▶ **Instructions to follow**
In the listing below, count the lines with "each" and report only the figure.

▶ **Extracted entries**
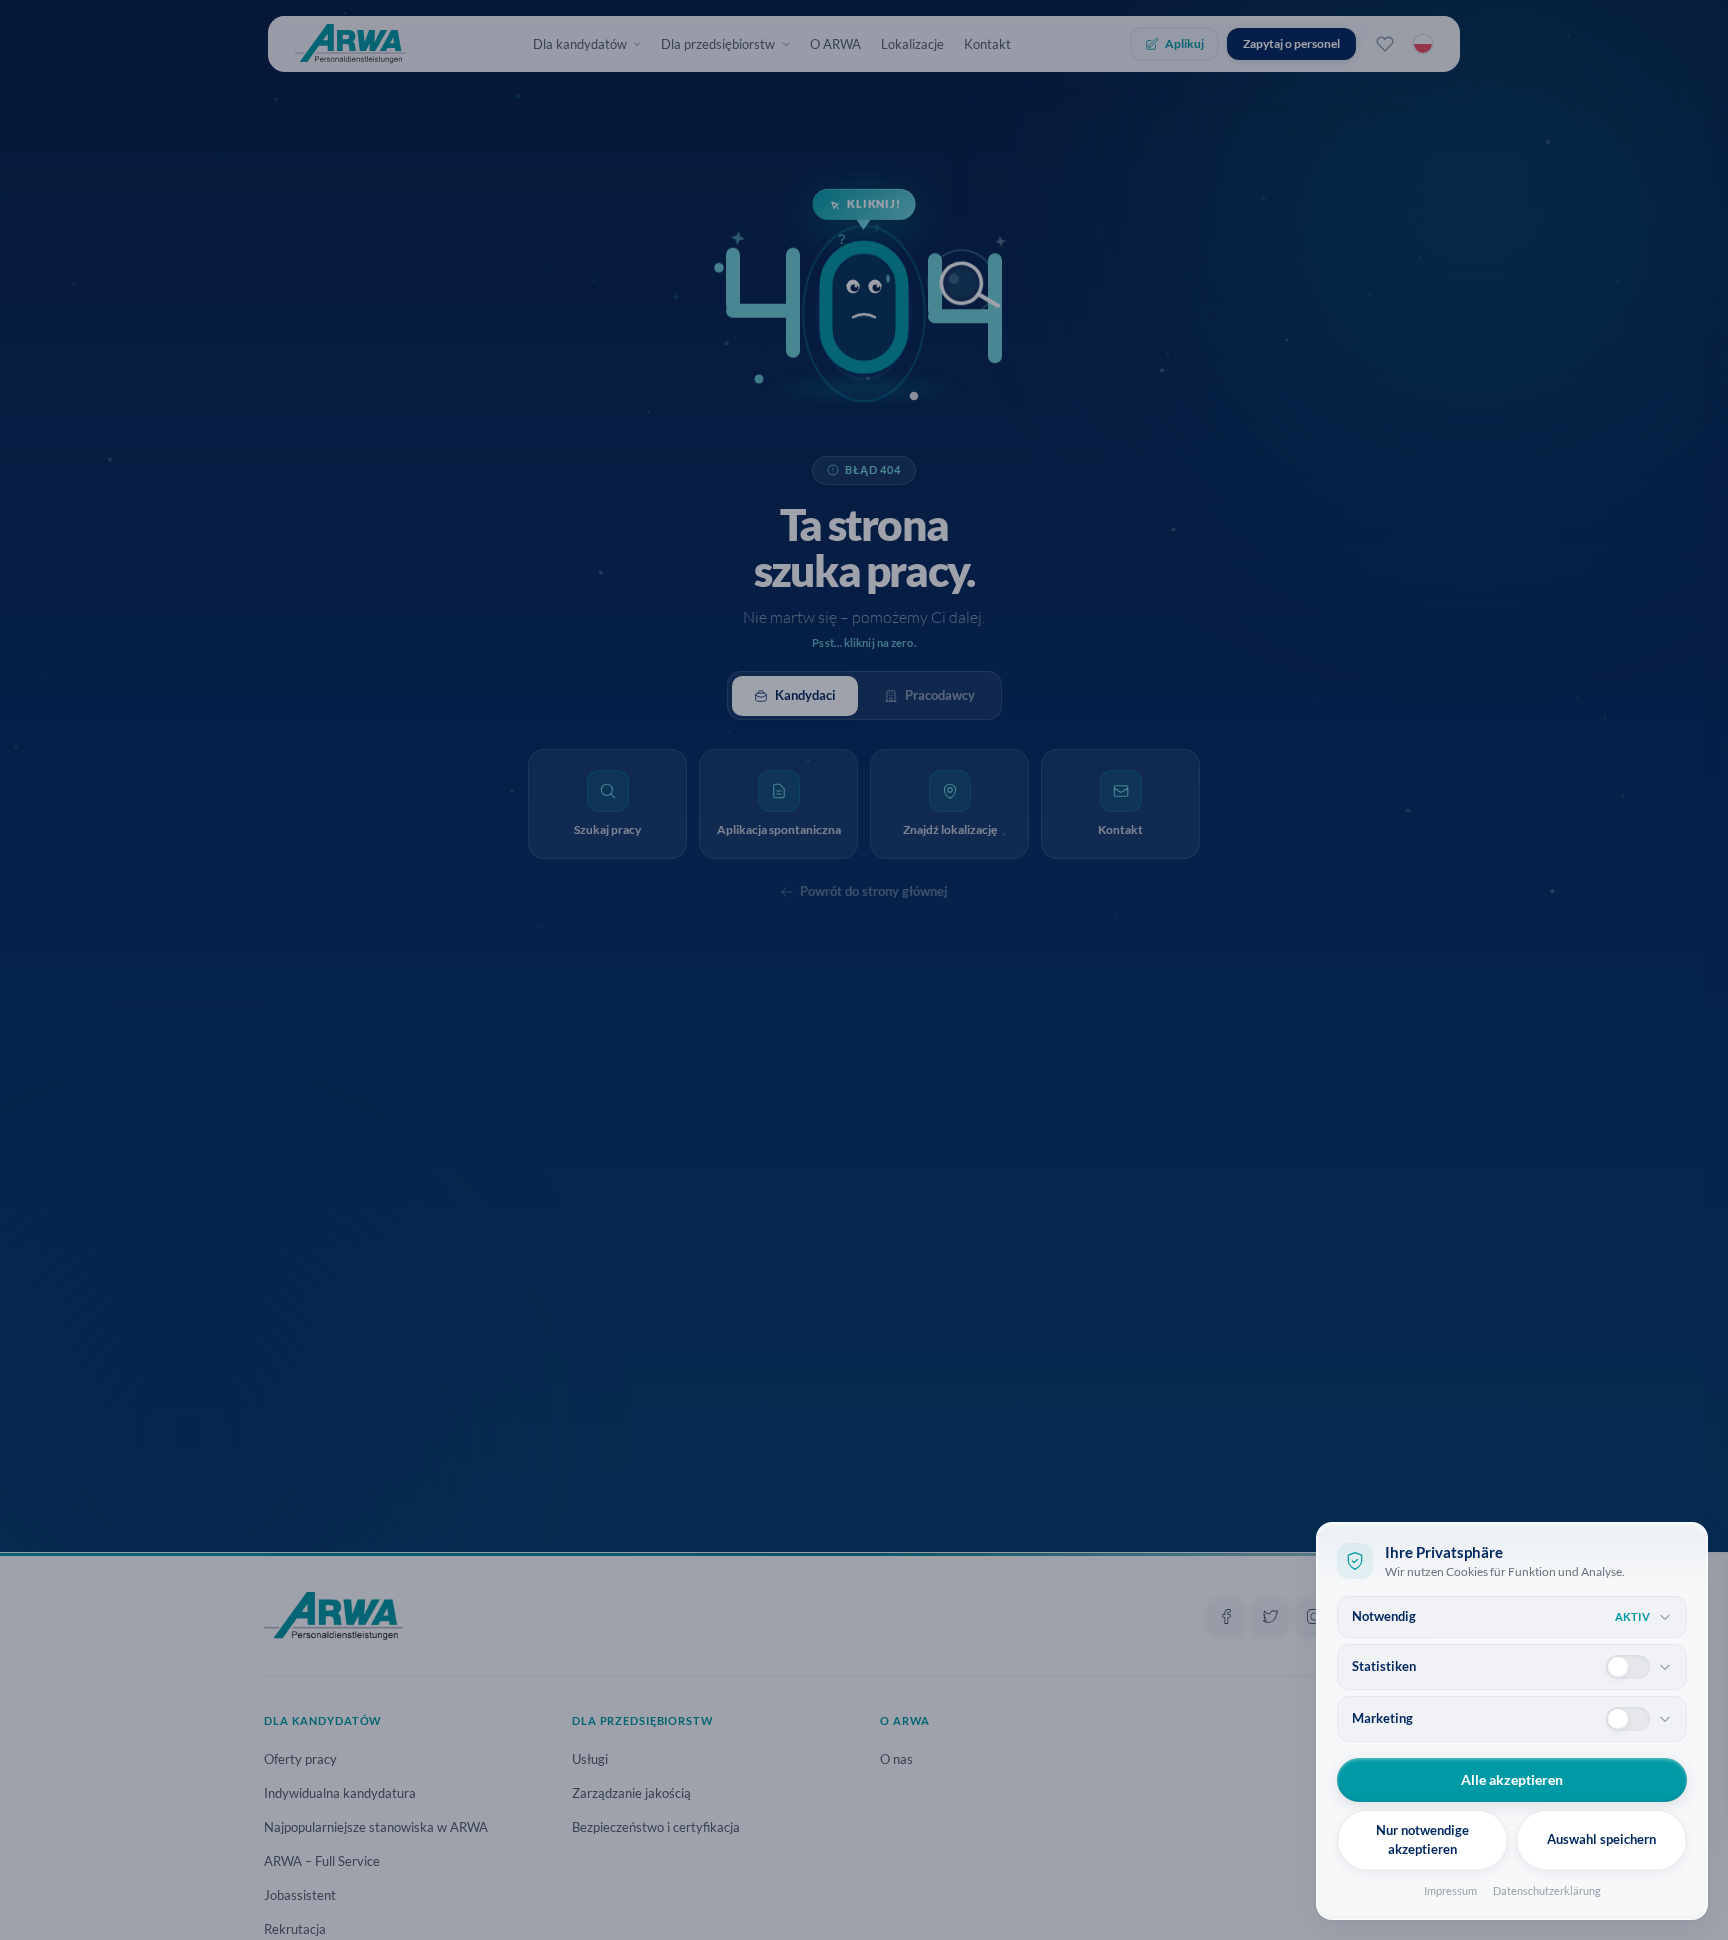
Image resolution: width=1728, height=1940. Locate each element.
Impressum (1450, 1890)
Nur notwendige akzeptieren (1422, 1840)
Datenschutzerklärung (1547, 1890)
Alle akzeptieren (1512, 1779)
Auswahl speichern (1601, 1839)
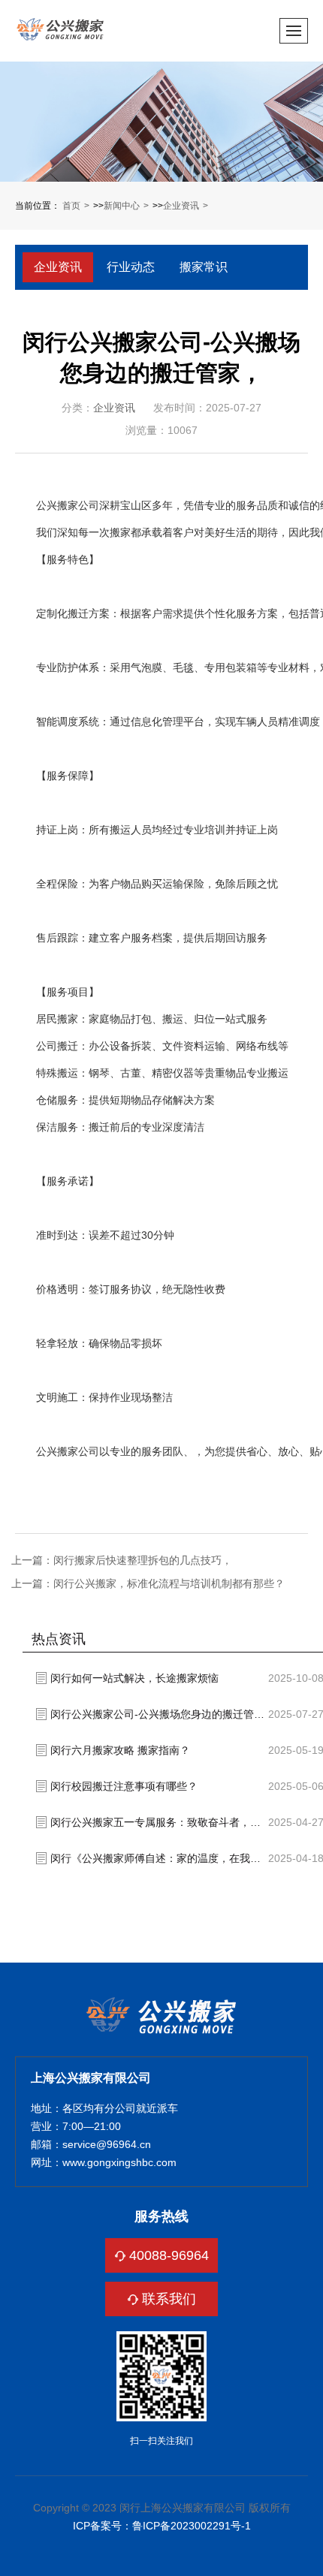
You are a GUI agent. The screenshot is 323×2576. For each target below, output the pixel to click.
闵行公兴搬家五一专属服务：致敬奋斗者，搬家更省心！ (159, 1822)
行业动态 (131, 267)
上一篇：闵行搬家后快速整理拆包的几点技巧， (121, 1560)
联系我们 (169, 2298)
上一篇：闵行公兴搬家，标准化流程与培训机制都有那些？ (148, 1583)
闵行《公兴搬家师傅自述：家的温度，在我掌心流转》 (159, 1858)
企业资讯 (181, 205)
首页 (71, 205)
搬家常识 (204, 267)
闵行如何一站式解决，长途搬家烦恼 (134, 1678)
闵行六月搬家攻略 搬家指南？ (120, 1750)
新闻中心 (122, 205)
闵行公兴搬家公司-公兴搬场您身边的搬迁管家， (159, 1714)
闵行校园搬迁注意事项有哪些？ (124, 1786)
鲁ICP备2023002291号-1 (191, 2526)
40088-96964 (169, 2255)
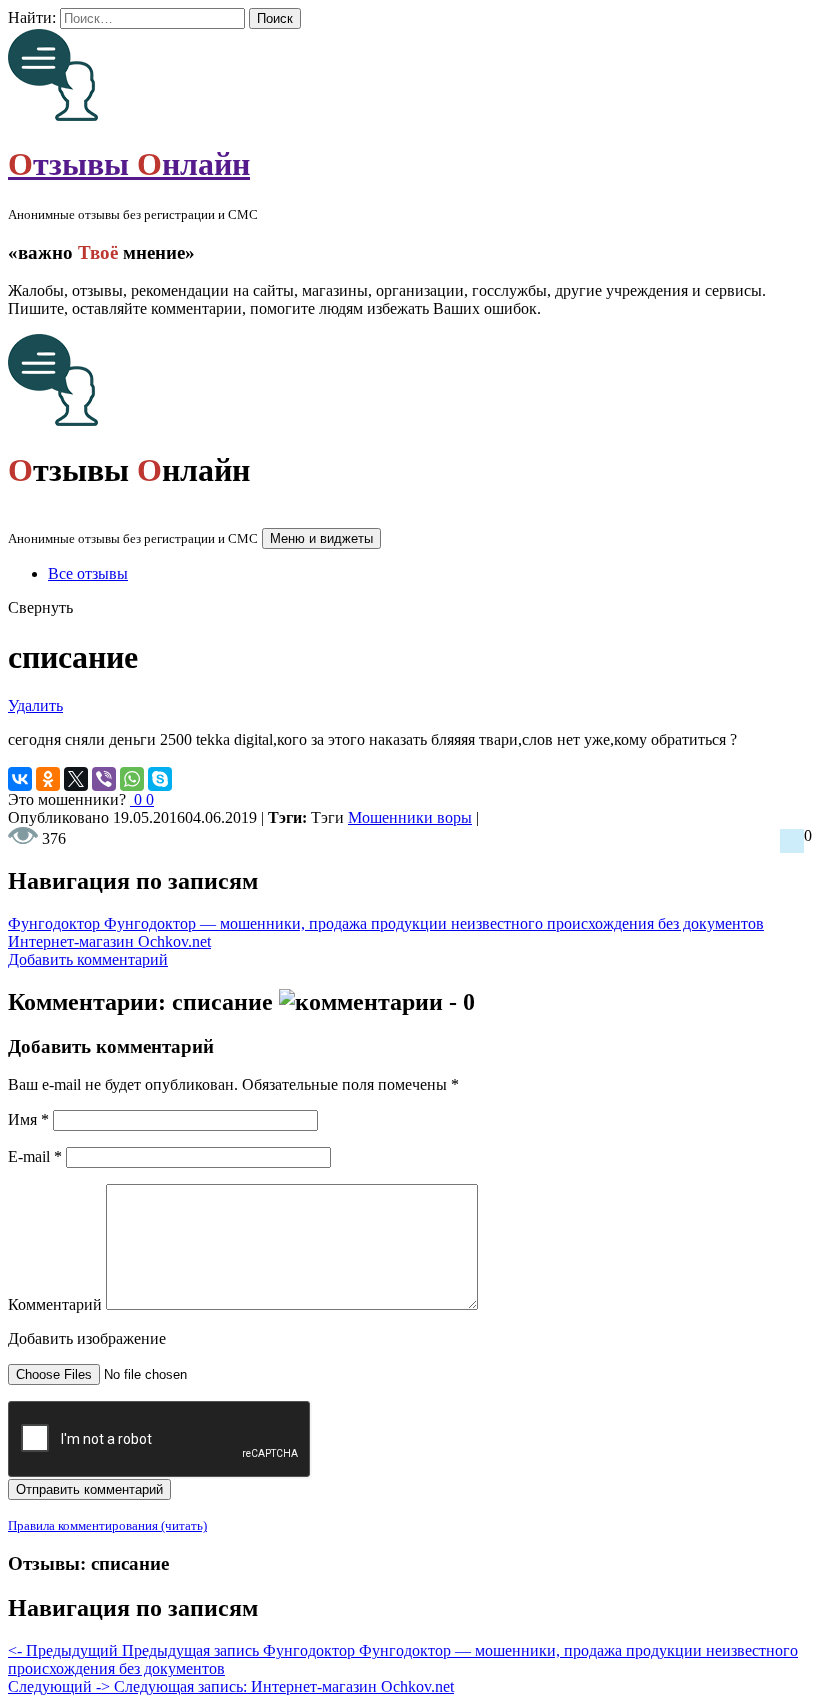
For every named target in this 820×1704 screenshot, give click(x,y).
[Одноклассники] (48, 779)
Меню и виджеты (321, 538)
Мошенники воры (410, 817)
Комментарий (55, 1304)
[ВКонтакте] (20, 779)
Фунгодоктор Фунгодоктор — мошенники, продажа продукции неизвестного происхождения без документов (386, 923)
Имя (28, 1119)
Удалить (35, 705)
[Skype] (160, 779)
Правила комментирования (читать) (107, 1525)
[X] (76, 779)
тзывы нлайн (129, 164)
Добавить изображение (87, 1338)
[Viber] (104, 779)
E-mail (35, 1156)
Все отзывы (88, 573)
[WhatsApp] (132, 779)
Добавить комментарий (88, 959)
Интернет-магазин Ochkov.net (109, 941)
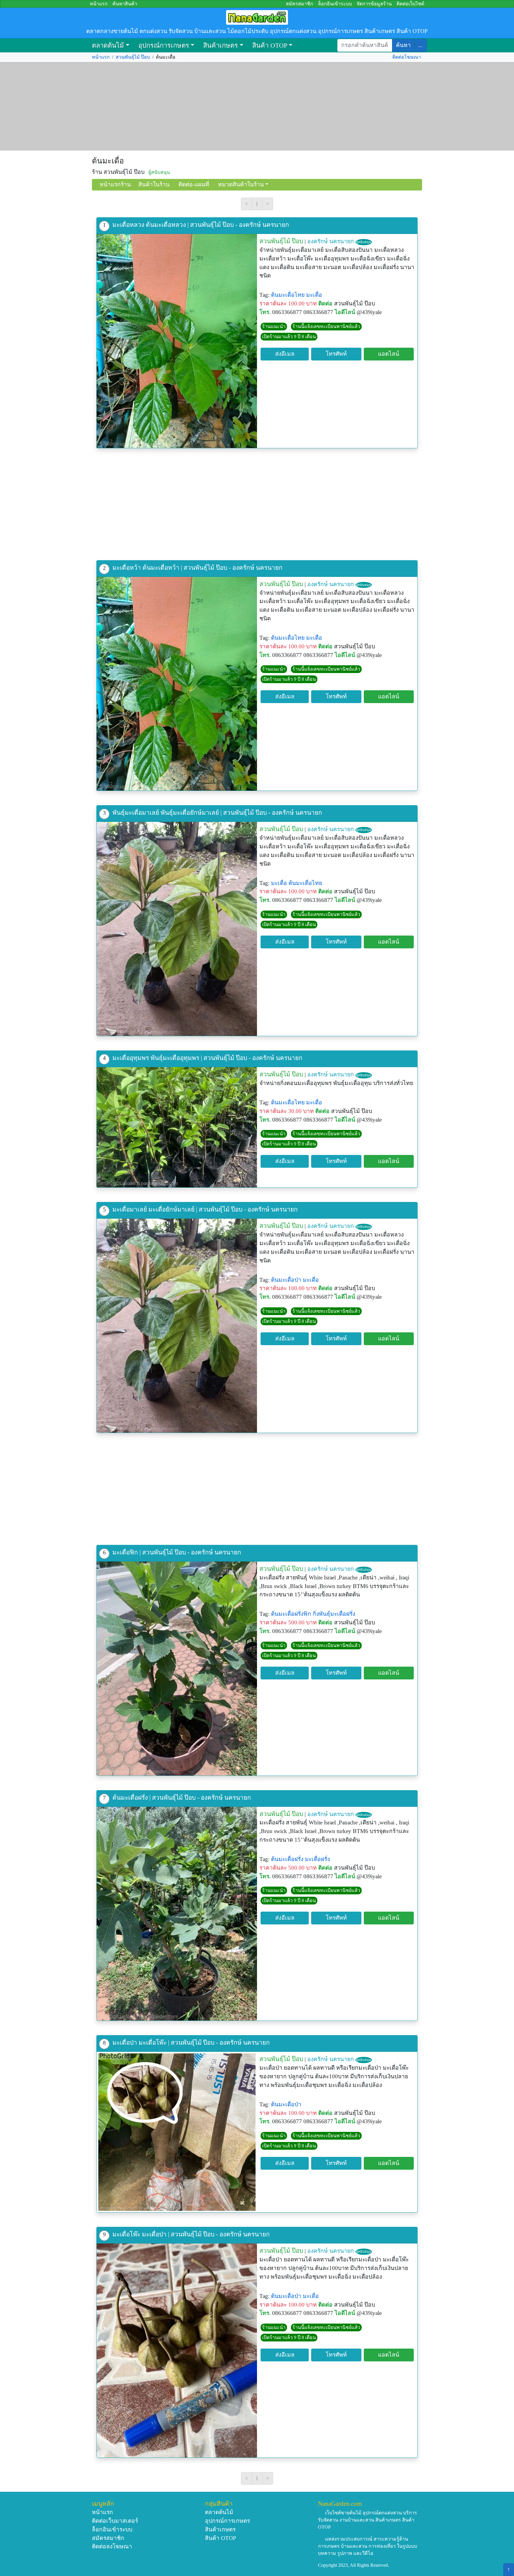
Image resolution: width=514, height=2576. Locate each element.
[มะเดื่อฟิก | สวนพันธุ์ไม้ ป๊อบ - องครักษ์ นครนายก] (177, 1669)
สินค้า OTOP (269, 45)
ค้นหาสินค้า (124, 3)
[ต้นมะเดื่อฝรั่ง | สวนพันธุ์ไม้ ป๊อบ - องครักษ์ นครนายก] (177, 1914)
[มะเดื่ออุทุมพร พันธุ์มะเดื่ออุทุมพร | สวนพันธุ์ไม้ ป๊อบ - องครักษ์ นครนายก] (177, 1127)
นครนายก (341, 241)
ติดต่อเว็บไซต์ (410, 3)
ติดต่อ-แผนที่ (193, 184)
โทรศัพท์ (336, 354)
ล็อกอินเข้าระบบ (335, 3)
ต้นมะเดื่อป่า (286, 1280)
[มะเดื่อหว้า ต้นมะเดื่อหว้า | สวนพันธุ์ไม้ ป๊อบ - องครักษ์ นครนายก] (177, 684)
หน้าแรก (99, 3)
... (420, 45)
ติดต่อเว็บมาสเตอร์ (115, 2521)
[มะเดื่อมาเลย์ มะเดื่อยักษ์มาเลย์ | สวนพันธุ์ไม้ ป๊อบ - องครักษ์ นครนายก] (177, 1326)
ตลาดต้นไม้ (108, 45)
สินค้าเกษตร (220, 45)
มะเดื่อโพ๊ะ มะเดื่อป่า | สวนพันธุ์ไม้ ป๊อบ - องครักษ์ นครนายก (191, 2234)
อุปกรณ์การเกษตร (163, 45)
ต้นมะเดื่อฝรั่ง (287, 1859)
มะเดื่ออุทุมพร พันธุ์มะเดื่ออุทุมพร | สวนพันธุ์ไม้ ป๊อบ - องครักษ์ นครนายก (207, 1057)
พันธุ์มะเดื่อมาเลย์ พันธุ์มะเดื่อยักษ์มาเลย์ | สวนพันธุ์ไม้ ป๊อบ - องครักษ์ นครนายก (217, 812)
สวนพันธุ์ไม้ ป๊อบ (133, 57)
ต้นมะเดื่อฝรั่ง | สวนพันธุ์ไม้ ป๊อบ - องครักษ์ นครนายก (181, 1797)
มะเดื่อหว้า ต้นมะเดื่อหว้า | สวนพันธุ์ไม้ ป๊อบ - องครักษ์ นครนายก (197, 567)
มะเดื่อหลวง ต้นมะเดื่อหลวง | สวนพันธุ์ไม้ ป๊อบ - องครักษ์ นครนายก (200, 224)
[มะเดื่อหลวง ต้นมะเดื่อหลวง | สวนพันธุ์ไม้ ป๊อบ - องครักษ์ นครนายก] (177, 341)
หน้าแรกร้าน (115, 184)
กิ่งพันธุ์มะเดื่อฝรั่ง (334, 1614)
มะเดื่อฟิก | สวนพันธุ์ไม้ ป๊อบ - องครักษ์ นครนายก (176, 1552)
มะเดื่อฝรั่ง (317, 1859)
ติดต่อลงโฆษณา (112, 2546)
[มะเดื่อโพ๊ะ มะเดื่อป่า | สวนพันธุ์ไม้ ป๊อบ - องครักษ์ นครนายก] (177, 2351)
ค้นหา (403, 45)
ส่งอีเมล (284, 354)
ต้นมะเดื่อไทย (288, 295)
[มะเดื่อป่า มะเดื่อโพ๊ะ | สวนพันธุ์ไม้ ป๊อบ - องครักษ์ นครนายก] (177, 2132)
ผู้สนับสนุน (363, 242)
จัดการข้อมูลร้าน (374, 3)
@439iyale (369, 312)
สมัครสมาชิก (299, 3)
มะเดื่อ (314, 295)
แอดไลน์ (388, 354)
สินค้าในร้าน (154, 184)
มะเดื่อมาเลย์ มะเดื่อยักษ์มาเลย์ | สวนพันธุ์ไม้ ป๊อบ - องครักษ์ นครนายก (205, 1209)
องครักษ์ (317, 241)
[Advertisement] (257, 106)
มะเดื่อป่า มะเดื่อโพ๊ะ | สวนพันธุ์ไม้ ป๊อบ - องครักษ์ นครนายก (191, 2042)
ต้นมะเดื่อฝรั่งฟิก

▶ **Written response**
3